In 1996, the Academy of American Poets first created National Poetry Month in order to recognize the accomplishments of poets and encourage widespread engagement with poetry. The organization now calls the month “the largest literary celebration in the world.”
Renee Soto, an associate professor of creative writing, has helped to coordinate RWU’s Poetry Month festivities each year, often collaborating with various other departments and organizations on campus such as Multicultural Student Union; the Department of Modern Languages, Philosophy, and Classics; Feinstein College of Arts and Sciences (FCAS); and the Poetry Slam.
As a professor, Soto finds that class visits with poets are particularly enriching experiences for students, calling these interactions “key components” of RWU’s National Poetry Month programming.
“Students often remark about how ‘normal’ and ‘everyday’ our visiting poets are,” Soto said. “It seems to be a sort of ‘news’ to them.”
Prior to the official start of National Poetry Month, poet Julie Funderburk kicked off the celebration with a reading and book signing session on March 30.
Upcoming Poetry Month events will include the Poetry Slam on April 6, a reading and signing with poet Rosalynde Vas Dias on April 10, and presentations from the Class of 2017 BFA candidates on April 25.

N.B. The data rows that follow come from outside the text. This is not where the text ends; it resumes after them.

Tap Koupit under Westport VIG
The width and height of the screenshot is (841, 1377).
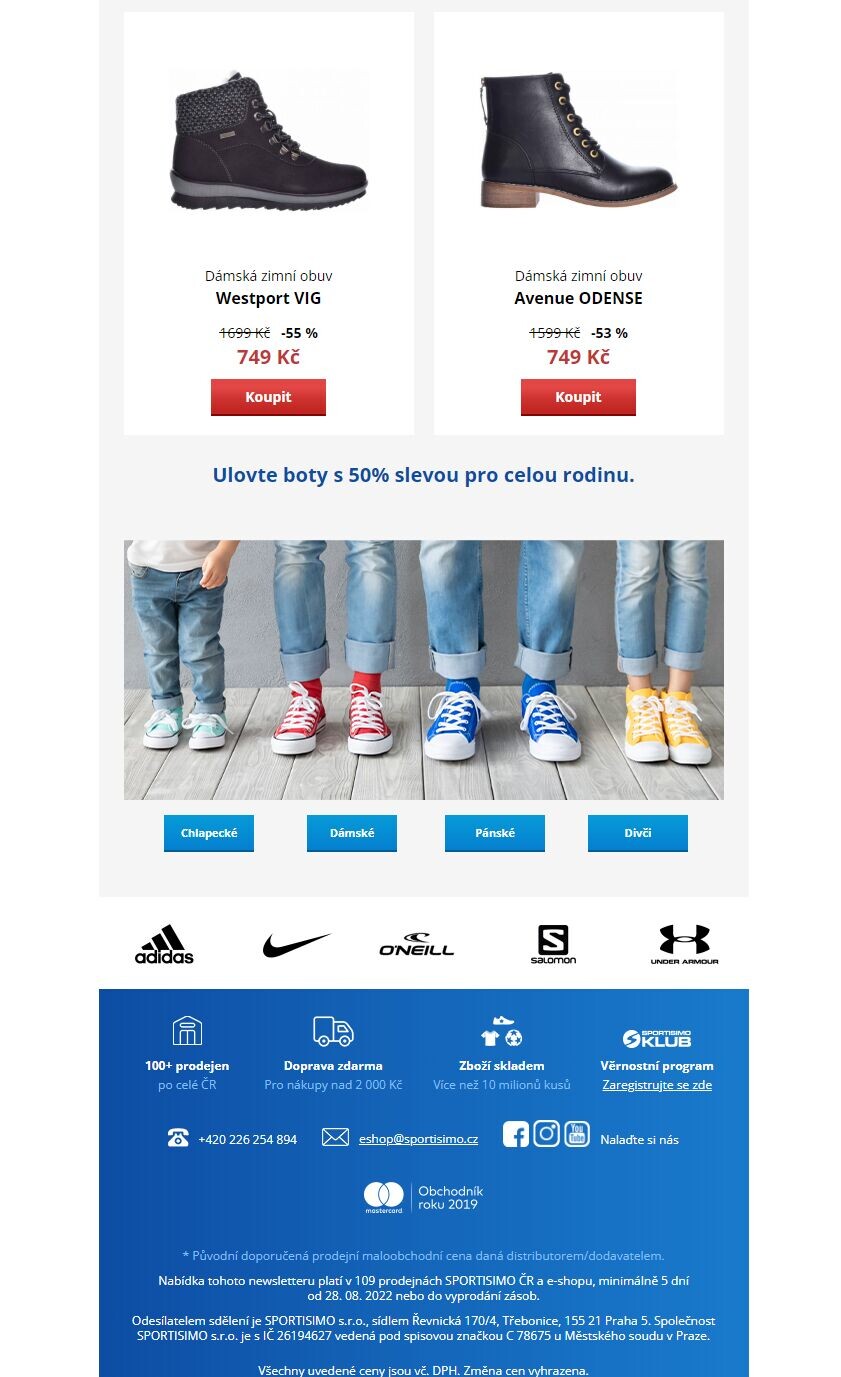pos(268,397)
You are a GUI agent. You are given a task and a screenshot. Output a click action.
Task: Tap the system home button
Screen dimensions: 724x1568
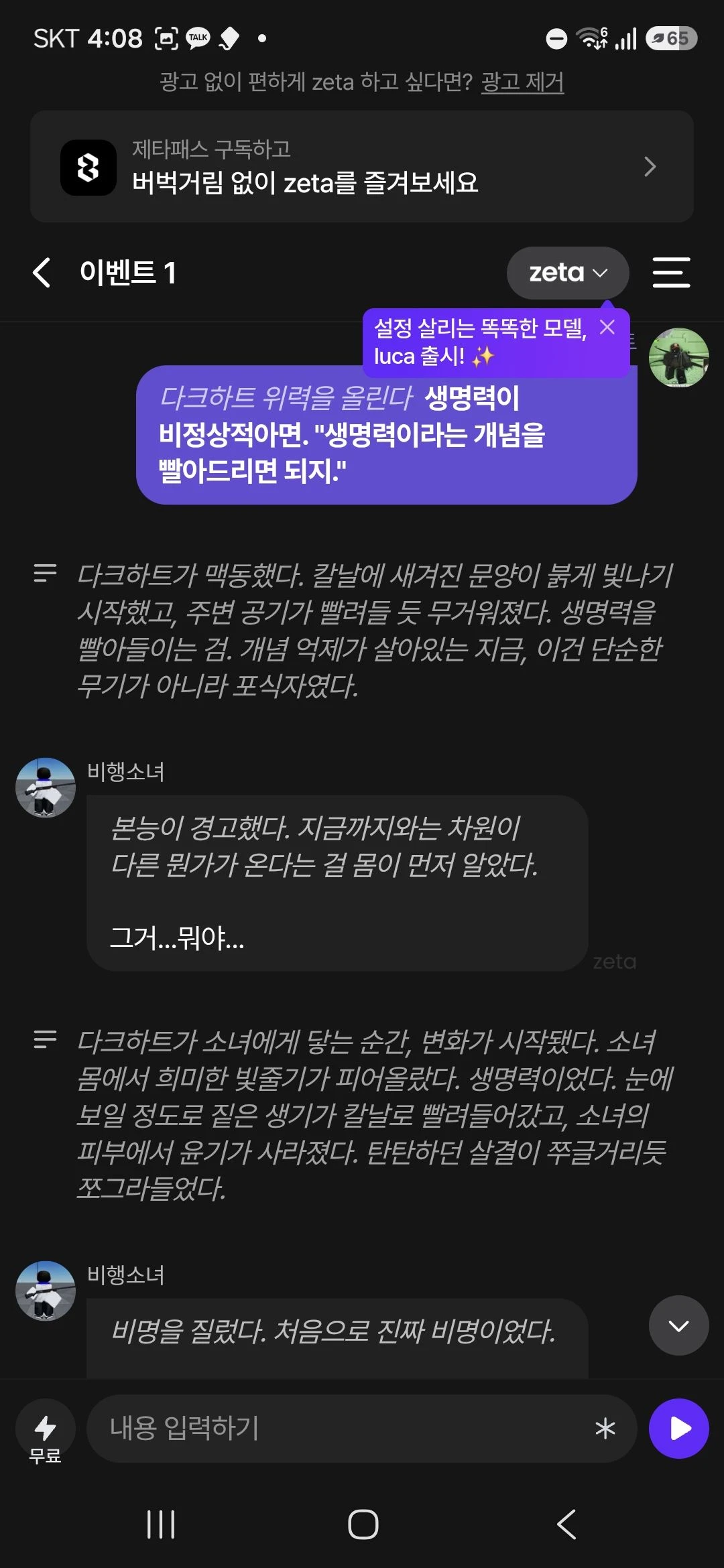(x=363, y=1524)
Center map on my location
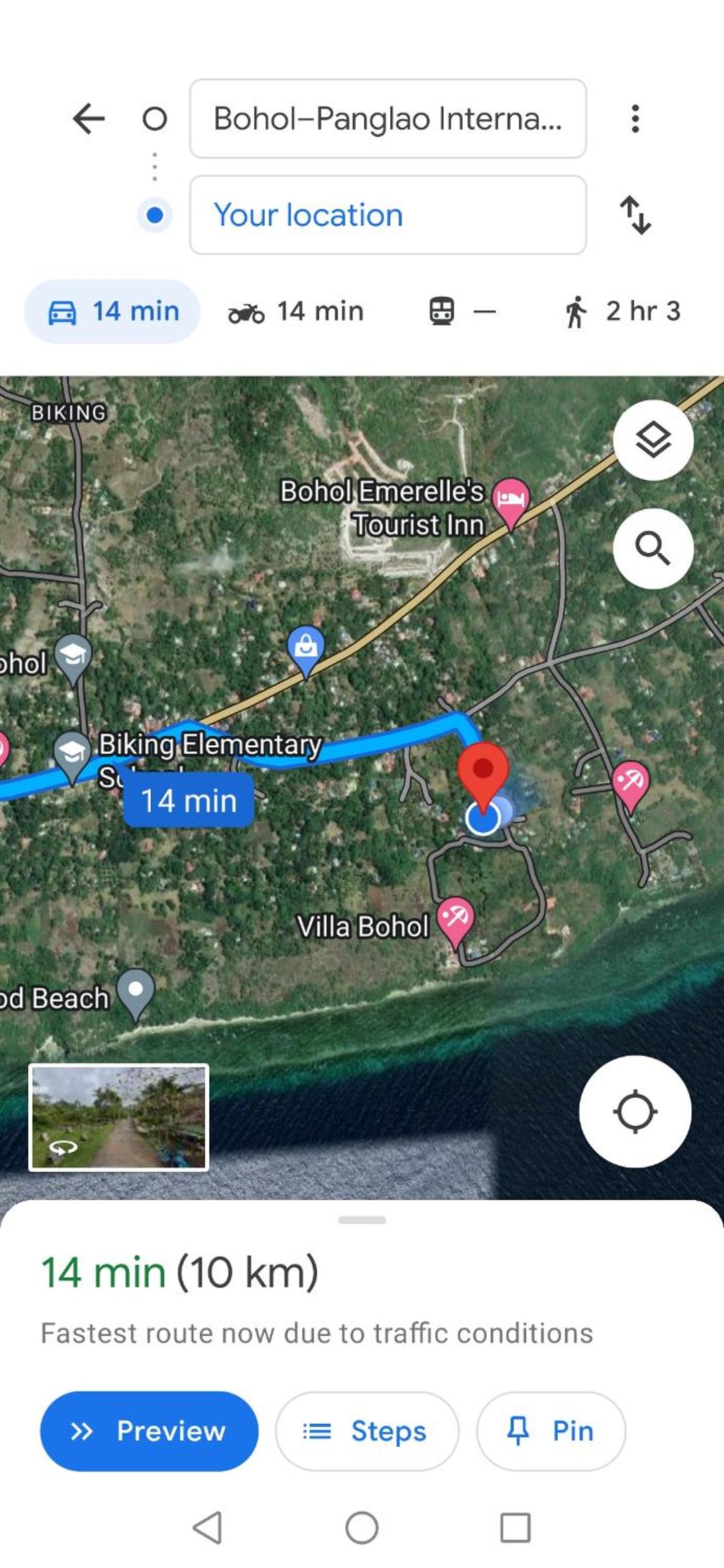 pyautogui.click(x=635, y=1112)
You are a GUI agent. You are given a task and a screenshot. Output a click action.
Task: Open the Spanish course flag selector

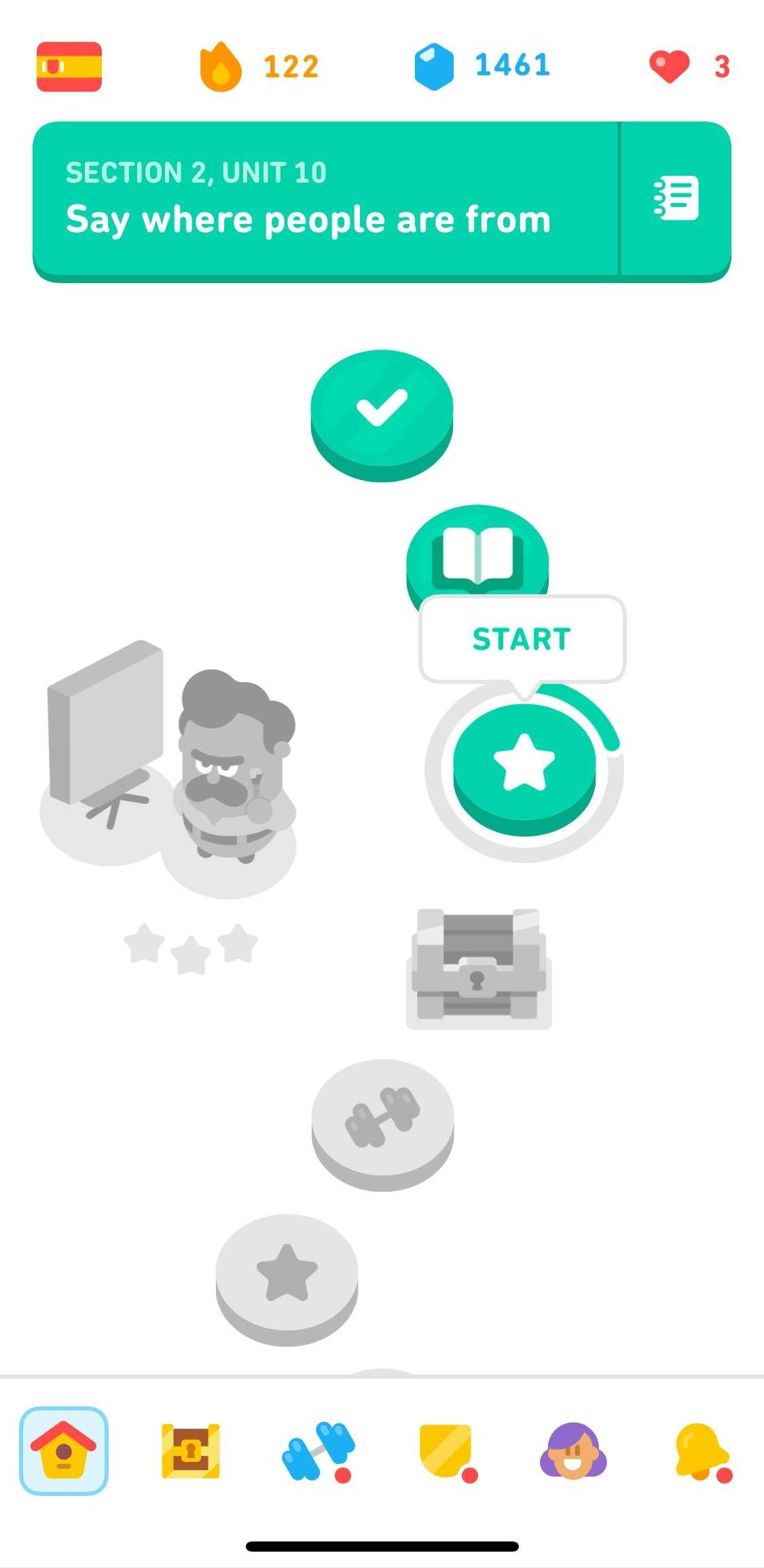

In addition to double majoring in creative writing and communications, sophomore Marissa Peloso works as a FIT intern for RWU’s Department of English and Creative Writing, where she is involved in coordinating the Poetry Month events.
“National Poetry Month fosters creativity in all of us when we attend one of the events,” Peloso said. “Students at RWU don’t have to be poets in order to attend a poetry reading or the Poetry Slam, because anyone can relate to the topics or issues being talked about in the form of poetry.”
Nicole Andreson, a sophomore and fellow FIT intern for the Department of English and Creative Writing, will also work behind the scenes for National Poetry Month in addition to participating in the Poetry Slam.
Overall, Andreson views Poetry Month as an opportunity for all students to see the world in a new perspective.
“It’s good to broaden your horizons and see what poets have to say about things, because they likely see things in a way you yourself might not have considered,” Andreson said.
She continued, “I also think that students should be writing their own poetry, if they have ever been interested. It can be very cathartic to get your words on a page, and it can be very rewarding to get to share those words with your peers.”